Aim of the exercise:
Repeat every line of the material that follows, word for word.

Provided records:
-*-

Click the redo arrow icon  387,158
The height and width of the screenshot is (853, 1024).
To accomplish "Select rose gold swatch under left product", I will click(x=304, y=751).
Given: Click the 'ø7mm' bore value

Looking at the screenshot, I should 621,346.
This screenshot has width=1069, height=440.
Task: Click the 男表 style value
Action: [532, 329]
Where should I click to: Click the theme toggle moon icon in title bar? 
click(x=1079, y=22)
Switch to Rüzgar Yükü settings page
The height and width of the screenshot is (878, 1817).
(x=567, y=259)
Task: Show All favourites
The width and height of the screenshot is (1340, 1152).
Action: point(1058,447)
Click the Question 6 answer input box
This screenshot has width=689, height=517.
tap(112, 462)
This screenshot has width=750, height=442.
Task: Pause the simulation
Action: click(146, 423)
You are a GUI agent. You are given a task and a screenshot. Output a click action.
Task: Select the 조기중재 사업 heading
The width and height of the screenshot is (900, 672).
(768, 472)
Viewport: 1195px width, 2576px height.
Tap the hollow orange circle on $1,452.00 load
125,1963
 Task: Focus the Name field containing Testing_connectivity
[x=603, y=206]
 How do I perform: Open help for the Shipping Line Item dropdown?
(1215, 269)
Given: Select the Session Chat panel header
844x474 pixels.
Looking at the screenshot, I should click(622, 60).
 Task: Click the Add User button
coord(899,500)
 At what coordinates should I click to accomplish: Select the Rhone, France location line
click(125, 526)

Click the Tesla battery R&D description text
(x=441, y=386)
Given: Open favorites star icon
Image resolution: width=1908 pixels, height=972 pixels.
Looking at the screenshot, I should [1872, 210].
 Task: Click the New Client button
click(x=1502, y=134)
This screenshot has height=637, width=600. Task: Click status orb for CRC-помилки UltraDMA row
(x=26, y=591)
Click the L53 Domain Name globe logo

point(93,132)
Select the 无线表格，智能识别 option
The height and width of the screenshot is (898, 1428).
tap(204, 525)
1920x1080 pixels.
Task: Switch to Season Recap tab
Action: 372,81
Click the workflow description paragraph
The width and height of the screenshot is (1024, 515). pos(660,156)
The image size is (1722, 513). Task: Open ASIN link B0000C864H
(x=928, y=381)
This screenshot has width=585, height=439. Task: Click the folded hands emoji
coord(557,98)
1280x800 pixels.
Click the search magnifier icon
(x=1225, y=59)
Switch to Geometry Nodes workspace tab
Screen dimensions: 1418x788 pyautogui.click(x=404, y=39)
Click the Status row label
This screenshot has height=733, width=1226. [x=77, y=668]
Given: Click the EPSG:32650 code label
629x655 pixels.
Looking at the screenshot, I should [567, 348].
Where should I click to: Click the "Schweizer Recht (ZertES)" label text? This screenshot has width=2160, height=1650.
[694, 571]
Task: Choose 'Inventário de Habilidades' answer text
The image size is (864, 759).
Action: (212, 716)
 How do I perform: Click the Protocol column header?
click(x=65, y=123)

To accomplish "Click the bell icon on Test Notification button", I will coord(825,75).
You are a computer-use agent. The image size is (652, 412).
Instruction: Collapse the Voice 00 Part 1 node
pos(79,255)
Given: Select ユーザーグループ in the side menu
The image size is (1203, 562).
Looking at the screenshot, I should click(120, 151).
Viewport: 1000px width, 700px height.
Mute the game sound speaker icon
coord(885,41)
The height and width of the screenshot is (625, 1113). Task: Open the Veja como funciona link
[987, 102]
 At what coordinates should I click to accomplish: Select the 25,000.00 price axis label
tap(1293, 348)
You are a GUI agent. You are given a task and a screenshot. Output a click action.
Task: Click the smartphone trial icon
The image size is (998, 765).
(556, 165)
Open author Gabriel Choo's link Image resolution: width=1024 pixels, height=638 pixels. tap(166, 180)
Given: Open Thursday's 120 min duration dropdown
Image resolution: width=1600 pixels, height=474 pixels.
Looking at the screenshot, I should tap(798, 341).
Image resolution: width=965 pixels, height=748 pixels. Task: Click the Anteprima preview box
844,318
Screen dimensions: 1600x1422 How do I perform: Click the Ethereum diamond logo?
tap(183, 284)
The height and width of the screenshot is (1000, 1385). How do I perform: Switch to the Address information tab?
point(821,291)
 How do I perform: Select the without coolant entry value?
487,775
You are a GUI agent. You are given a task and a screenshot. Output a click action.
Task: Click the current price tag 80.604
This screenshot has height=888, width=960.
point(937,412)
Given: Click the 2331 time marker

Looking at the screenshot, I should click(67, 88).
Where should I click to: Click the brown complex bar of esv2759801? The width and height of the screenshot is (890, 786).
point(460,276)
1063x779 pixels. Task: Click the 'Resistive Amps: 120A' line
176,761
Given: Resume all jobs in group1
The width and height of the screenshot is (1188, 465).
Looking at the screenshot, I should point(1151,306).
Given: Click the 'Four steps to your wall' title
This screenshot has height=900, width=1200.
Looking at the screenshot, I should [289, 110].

-*-

Written reply:
Click the redo arrow icon  387,158
The height and width of the screenshot is (853, 1024).
To accomplish "Select rose gold swatch under left product", I will click(x=304, y=751).
Given: Click the 'ø7mm' bore value

Looking at the screenshot, I should 621,346.
This screenshot has width=1069, height=440.
Task: Click the 男表 style value
Action: [532, 329]
Where should I click to: Click the theme toggle moon icon in title bar? 
click(x=1079, y=22)
Switch to Rüzgar Yükü settings page
The height and width of the screenshot is (878, 1817).
(x=567, y=259)
Task: Show All favourites
The width and height of the screenshot is (1340, 1152).
Action: point(1058,447)
Click the Question 6 answer input box
This screenshot has width=689, height=517.
tap(112, 462)
This screenshot has width=750, height=442.
Task: Pause the simulation
Action: click(146, 423)
You are a GUI agent. You are given a task and a screenshot. Output a click action.
Task: Select the 조기중재 사업 heading
The width and height of the screenshot is (900, 672).
(768, 472)
Viewport: 1195px width, 2576px height.
Tap the hollow orange circle on $1,452.00 load
125,1963
 Task: Focus the Name field containing Testing_connectivity
[x=603, y=206]
 How do I perform: Open help for the Shipping Line Item dropdown?
(1215, 269)
Given: Select the Session Chat panel header
844x474 pixels.
Looking at the screenshot, I should click(622, 60).
 Task: Click the Add User button
coord(899,500)
 At what coordinates should I click to accomplish: Select the Rhone, France location line
click(125, 526)

Click the Tesla battery R&D description text
(x=441, y=386)
Given: Open favorites star icon
Image resolution: width=1908 pixels, height=972 pixels.
Looking at the screenshot, I should [1872, 210].
 Task: Click the New Client button
click(x=1502, y=134)
This screenshot has height=637, width=600. Task: Click status orb for CRC-помилки UltraDMA row
(x=26, y=591)
Click the L53 Domain Name globe logo

point(93,132)
Select the 无线表格，智能识别 option
The height and width of the screenshot is (898, 1428).
tap(204, 525)
1920x1080 pixels.
Task: Switch to Season Recap tab
Action: 372,81
Click the workflow description paragraph
The width and height of the screenshot is (1024, 515). pos(660,156)
The image size is (1722, 513). Task: Open ASIN link B0000C864H
(x=928, y=381)
This screenshot has width=585, height=439. Task: Click the folded hands emoji
coord(557,98)
1280x800 pixels.
Click the search magnifier icon
(x=1225, y=59)
Switch to Geometry Nodes workspace tab
Screen dimensions: 1418x788 pyautogui.click(x=404, y=39)
Click the Status row label
This screenshot has height=733, width=1226. [x=77, y=668]
Given: Click the EPSG:32650 code label
629x655 pixels.
Looking at the screenshot, I should [567, 348].
Where should I click to: Click the "Schweizer Recht (ZertES)" label text? This screenshot has width=2160, height=1650.
[694, 571]
Task: Choose 'Inventário de Habilidades' answer text
The image size is (864, 759).
Action: (212, 716)
 How do I perform: Click the Protocol column header?
click(x=65, y=123)

To accomplish "Click the bell icon on Test Notification button", I will coord(825,75).
You are a computer-use agent. The image size is (652, 412).
Instruction: Collapse the Voice 00 Part 1 node
pos(79,255)
Given: Select ユーザーグループ in the side menu
The image size is (1203, 562).
Looking at the screenshot, I should click(120, 151).
Viewport: 1000px width, 700px height.
Mute the game sound speaker icon
coord(885,41)
The height and width of the screenshot is (625, 1113). Task: Open the Veja como funciona link
[987, 102]
 At what coordinates should I click to accomplish: Select the 25,000.00 price axis label
tap(1293, 348)
You are a GUI agent. You are given a task and a screenshot. Output a click action.
Task: Click the smartphone trial icon
The image size is (998, 765).
(556, 165)
Open author Gabriel Choo's link Image resolution: width=1024 pixels, height=638 pixels. tap(166, 180)
Given: Open Thursday's 120 min duration dropdown
Image resolution: width=1600 pixels, height=474 pixels.
Looking at the screenshot, I should tap(798, 341).
Image resolution: width=965 pixels, height=748 pixels. Task: Click the Anteprima preview box
844,318
Screen dimensions: 1600x1422 How do I perform: Click the Ethereum diamond logo?
tap(183, 284)
The height and width of the screenshot is (1000, 1385). How do I perform: Switch to the Address information tab?
point(821,291)
 How do I perform: Select the without coolant entry value?
487,775
You are a GUI agent. You are given a task and a screenshot. Output a click action.
Task: Click the current price tag 80.604
This screenshot has height=888, width=960.
point(937,412)
Given: Click the 2331 time marker

Looking at the screenshot, I should click(67, 88).
Where should I click to: Click the brown complex bar of esv2759801? The width and height of the screenshot is (890, 786).
point(460,276)
1063x779 pixels. Task: Click the 'Resistive Amps: 120A' line
176,761
Given: Resume all jobs in group1
The width and height of the screenshot is (1188, 465).
Looking at the screenshot, I should point(1151,306).
Given: Click the 'Four steps to your wall' title
This screenshot has height=900, width=1200.
Looking at the screenshot, I should [289, 110].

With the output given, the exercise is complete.